Villa Comunale

La Villa Comunale di Avellino nasce nel 1916 come ampliamento del vecchio Orto botanico, istituito dal Consiglio Provinciale del Principato Ultra nel 1819.

L'Orto botanico venne inaugurato il 31 luglio 1850 in un momento poco fortunato a causa della carenza di fondi che si registrò a seguito dell'Unificazione italiana.

L'attuale notevole varietà di piante, tra cui spiccano i platani ed i tigli, è frutto del lavoro iniziato nel 1839 relativo ad una sperimentazione voluta dall'economista Federico Cassitto.

Nel 1916 l'Orto passò sotto l'amministrazione del Comune di Avellino.

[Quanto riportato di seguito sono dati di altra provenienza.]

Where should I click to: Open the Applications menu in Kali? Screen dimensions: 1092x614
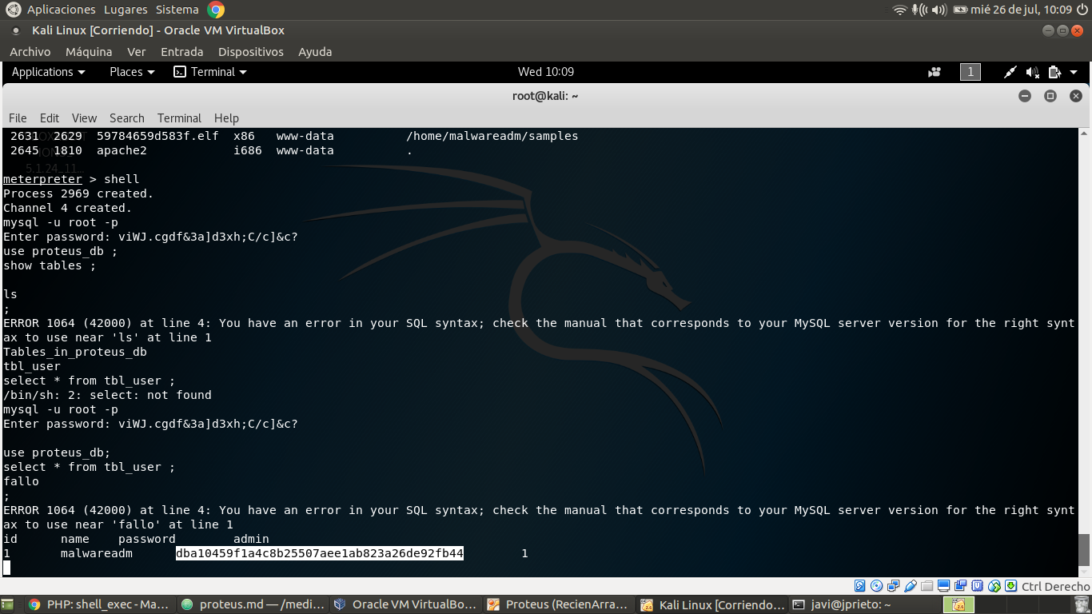(44, 72)
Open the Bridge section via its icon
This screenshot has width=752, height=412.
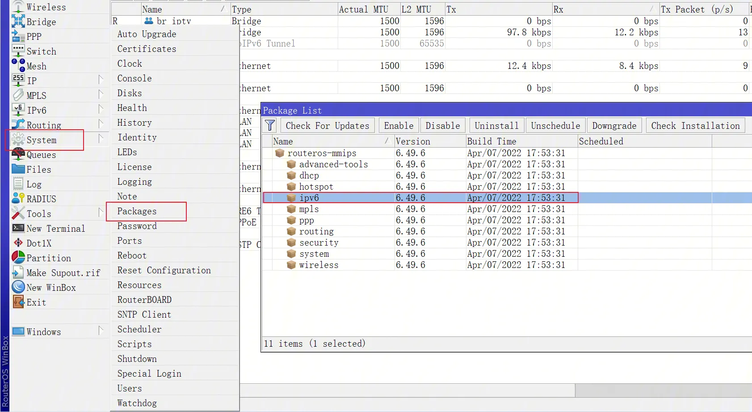18,21
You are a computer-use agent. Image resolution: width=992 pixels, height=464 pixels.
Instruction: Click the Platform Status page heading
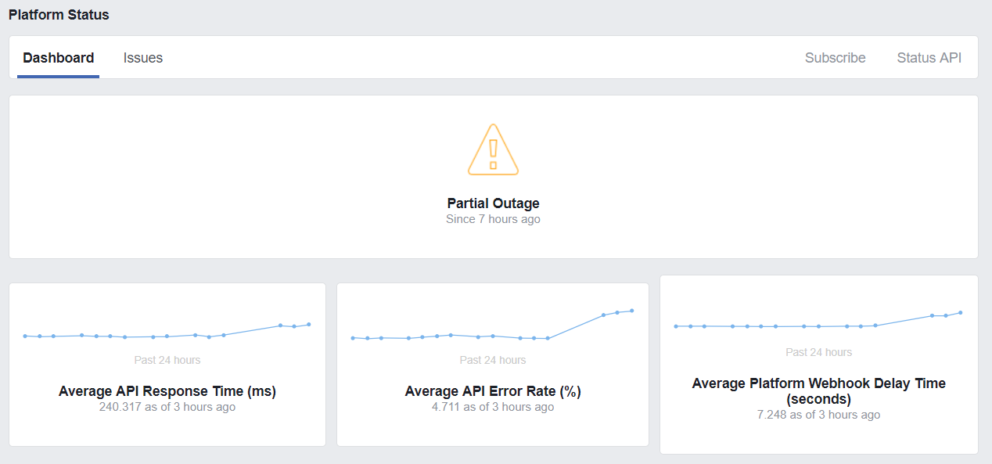(59, 15)
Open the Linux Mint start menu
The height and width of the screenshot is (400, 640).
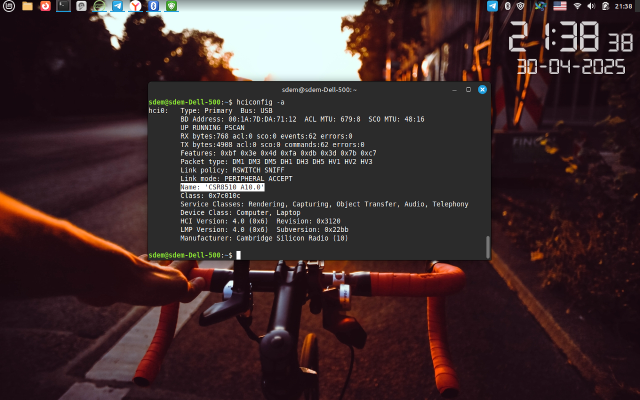(x=9, y=6)
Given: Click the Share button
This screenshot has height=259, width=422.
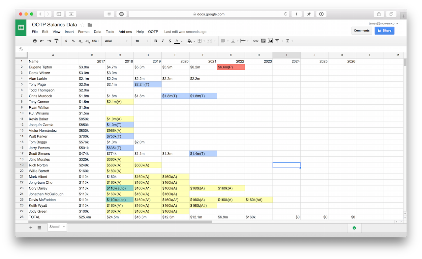Looking at the screenshot, I should click(384, 30).
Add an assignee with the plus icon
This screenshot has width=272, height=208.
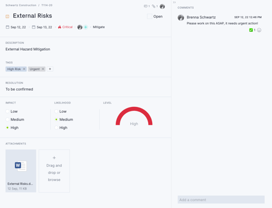(x=86, y=27)
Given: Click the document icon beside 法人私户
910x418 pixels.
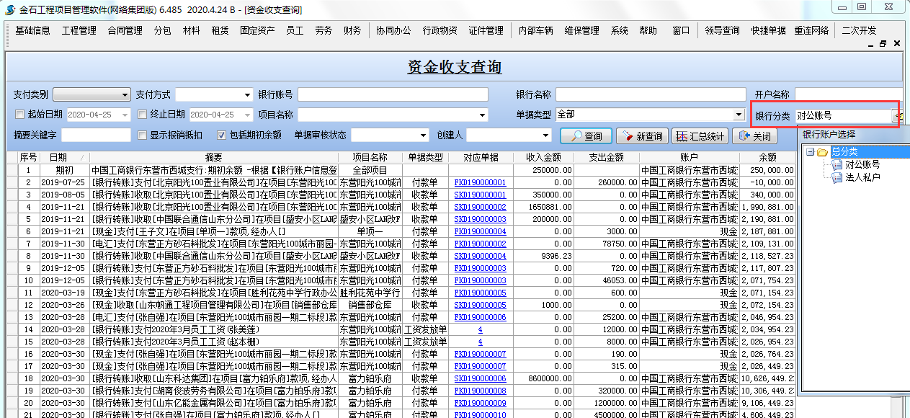Looking at the screenshot, I should tap(837, 177).
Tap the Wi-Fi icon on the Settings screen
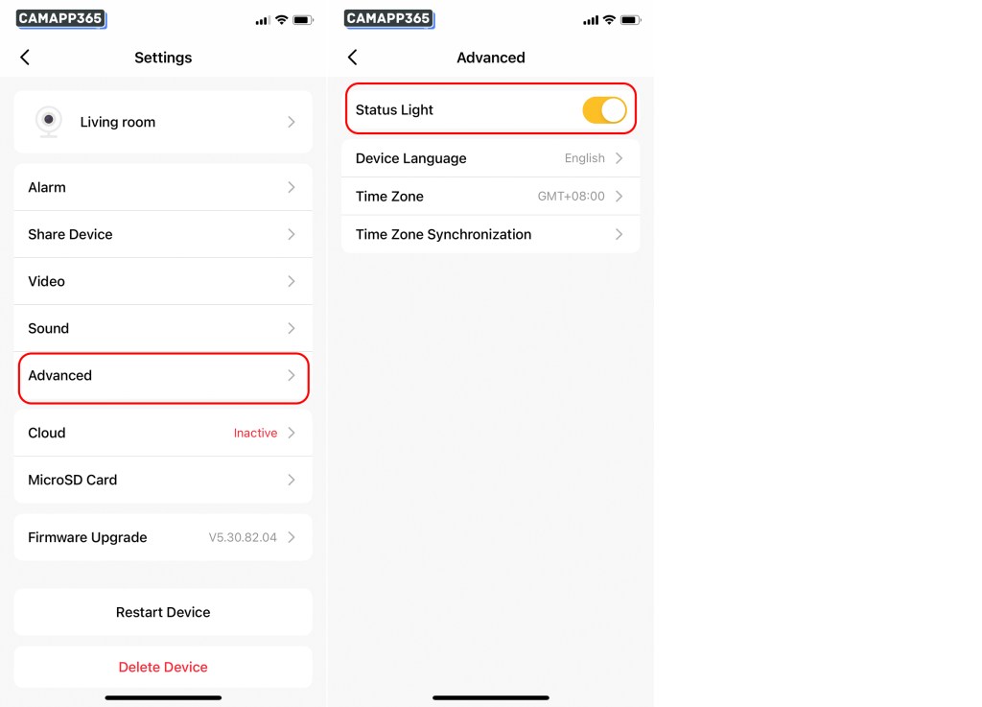 tap(282, 20)
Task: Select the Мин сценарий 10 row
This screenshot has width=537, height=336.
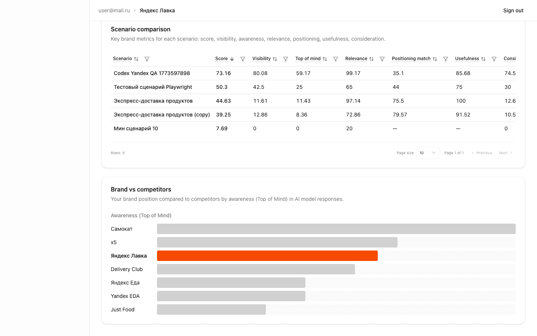Action: pos(136,128)
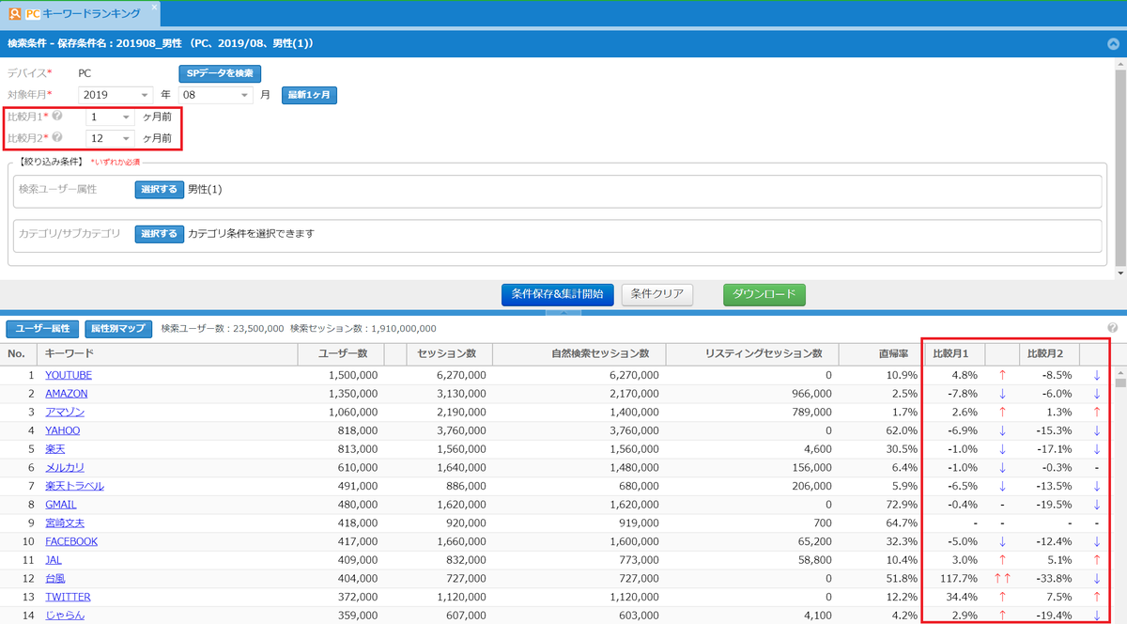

Nel 1956 il Ministero della Pubblica Istruzione vincolò con Decreto l'area - in precedenza già intaccata dalla costruzione della sede della G.I.L.(Gioventù Italiana del Littorio) nel periodo Fascista -, in parte impiegata per la realizzazione del Museo Provinciale Irpino e della sovrastante Biblioteca Provinciale.

Nel 2006, non lontano dalla Villa Comunale, l'amministrazione ha inaugurato un altro giardino pubblico.

Questo spazio verde, di minori dimensioni rispetto alla Villa, occupa aree attigue all'edificio dell'ex Distretto Militare, ed è accessibile da Via Cristoforo Colombo, all'altezza dell'intersezione con Via Lorenzo de Concilii.